İşinizi severseniz, aşkla ve heyecanla yaparsanız sizi yormaz, keyif verir. Bakma burada oturduğuma sıkılgan bir yapım var, iki saatten fazla tutamazsın beni sabit bir yerde! Dolanmaya başlarım, elim ayağım oynamaya başlar. Yorulacaksak da gençken yorulalım, yaşlandıktan sonra yorulmanın bir anlamı yok!

Nereye kadar?

Gittiği yere kadar! İçimdeki aşk yani çalışma aşkı ölene kadar...

Ya aşk ölürse, diri tutmak lazım...

Ölmez! Olur da yaptığım işten zevk alamaz hale gelirim, o zaman bırakırım ama illa yapacak başka bir şey bulurum. Şu aşamada sorumluluk ağır olmasına rağmen bana iyi geliyor. Dedim ya boşta kalırsam sıkılır ve arayışa geçerim. Her boşta kaldığımda da kendime bir iş çıkarırım.

Mesela?

Tatile giderim. Tatile giderim ama gözüm ayakkabı vitrinlerinde olur yani yine iş peşindeyimdir. Türkiye’de başka ne olabilir düşüncesinde olurum hep! Başka, başka hep başka!

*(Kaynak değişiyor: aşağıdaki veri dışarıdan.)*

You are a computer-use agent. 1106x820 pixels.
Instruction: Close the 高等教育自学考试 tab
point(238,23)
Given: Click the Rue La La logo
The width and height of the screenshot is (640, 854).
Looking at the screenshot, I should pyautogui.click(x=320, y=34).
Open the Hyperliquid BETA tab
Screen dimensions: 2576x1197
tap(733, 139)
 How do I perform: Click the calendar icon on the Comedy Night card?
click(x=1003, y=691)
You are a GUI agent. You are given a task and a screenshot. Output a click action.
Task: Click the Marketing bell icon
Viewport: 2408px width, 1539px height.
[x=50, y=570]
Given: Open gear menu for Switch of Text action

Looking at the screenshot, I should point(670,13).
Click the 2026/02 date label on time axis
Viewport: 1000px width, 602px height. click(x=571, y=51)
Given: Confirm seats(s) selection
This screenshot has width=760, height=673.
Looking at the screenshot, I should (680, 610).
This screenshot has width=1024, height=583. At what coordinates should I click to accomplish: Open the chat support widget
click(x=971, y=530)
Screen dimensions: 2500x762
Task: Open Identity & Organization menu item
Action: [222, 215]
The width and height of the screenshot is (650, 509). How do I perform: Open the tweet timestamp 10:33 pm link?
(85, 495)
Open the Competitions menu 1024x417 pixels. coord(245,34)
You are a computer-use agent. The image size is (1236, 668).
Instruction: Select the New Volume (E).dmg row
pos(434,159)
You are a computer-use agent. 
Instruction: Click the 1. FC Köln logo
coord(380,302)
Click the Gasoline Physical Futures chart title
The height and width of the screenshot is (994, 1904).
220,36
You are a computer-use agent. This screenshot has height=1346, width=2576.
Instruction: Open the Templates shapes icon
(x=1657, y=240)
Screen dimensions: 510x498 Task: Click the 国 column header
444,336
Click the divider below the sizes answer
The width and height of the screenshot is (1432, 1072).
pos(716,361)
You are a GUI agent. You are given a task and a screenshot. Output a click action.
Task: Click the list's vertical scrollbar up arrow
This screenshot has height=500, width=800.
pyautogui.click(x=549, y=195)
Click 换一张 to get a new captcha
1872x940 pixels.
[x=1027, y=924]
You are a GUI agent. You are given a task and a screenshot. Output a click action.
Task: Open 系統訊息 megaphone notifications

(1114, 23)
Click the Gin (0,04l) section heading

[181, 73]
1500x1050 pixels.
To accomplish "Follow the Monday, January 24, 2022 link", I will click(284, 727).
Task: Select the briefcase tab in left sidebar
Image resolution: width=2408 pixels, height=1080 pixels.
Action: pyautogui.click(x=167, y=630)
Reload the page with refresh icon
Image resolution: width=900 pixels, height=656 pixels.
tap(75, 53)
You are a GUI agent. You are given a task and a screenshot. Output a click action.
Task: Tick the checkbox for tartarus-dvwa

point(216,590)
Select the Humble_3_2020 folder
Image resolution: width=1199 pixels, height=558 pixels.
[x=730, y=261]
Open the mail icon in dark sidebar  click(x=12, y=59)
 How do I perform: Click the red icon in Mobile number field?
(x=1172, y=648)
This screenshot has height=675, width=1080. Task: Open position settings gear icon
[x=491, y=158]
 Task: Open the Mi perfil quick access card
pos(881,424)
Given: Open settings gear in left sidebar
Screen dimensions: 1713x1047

Sıkılgan bir yapım var. İki saaten fazla tutamazsın beni bir yerde. Dolanmaya başlarım, elim ayağım oynar.  

Kaybetme korkusu yaşarsanız tereddüte düşersiniz, dolayısıyla karar verme noktasında başarılı olamazsınız. Korkular varsa da onlardan muaf yaşamayı 15 Temmuz sonrasında öğrendik.